Benidorm is a Belgian comedy series developed and aired on the channel vtm between 1989 and 1992. 26 episodes were made. Most of the storylines are set in the Spanish town of Benidorm.

The series were written by Eddy Asselbergs. The first season is based upon Asselbergs theatre play "We gaan naar Benidorm" (We are heading to Benidorm). The second season is based upon on original script.

==Cast==
- Janine Bischops: Angele
- Johny Voners: Gaston
- Max Schnur: Tuur
- Maria Bossers: Germaine
- Jo Leemans: Mariette
- Bob Van Staeyen: Theo
- Tony Bell: Karel
- Yvonne Verbeeck: Lisa
- Luc Van Puym: Pedro
- Peggy De Greef: Willemijn
- René Wattez: Kees
- Kikki Amity: shop owner (Season 1), Ansje (Season 2)
- Eddy Asselbergs: Pedro / Jesus
- Bert Champagne: Jean
- Bor: Snoetje
- Jacky Lafon: Carmen

==Story==
Gaston and Angèle have been going on vacation to Blankenberge for several years. As they mostly have bad weather, Angèle decides they should go abroad and chooses Benidorm as their next location. Gaston does not want to go, but is forced. She asks their neighbours Tuur and Germaine to join but they refuse. Once there, it turns out their hotel is not yet finished. There is no electricity in the corridors, no elevator, no swimming pool, and the workers start at 6 AM. They make friends with their upper neighbours Theo and Mariette who bought their apartment.

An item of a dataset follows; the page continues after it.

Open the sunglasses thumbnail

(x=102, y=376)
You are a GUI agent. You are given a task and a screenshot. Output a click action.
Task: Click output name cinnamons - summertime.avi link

Angèle decides to sunbathe but burns. Gaston makes the most of the bad situation and goes out with some Dutch women. Their boyfriends take revenge and Gaston is beaten. However, on the last day of their vacation, the incident is settled. Gaston announces he does love Benidorm, in contrast to Angèle, so he bought the apartment. Angèle is upset as they can't afford this.

Once home it turns out the cellar is under water. Tuur is asked to fix the problem. Angèle sneakily asks Tuur to install a sauna. Gaston and Tuur set up a swindle dealing in cheap wine. Their most important customer is Gaston's boss. When he finds out the truth he's actually surprised and even promotes Gaston as his personal driver. In meantime, Angèles mother went to Benidorm to arrange the problem with the apartment. She calls to tell Gaston that she bought the residence and even bought a second for herself. However, it turns out it is a timesharing contract.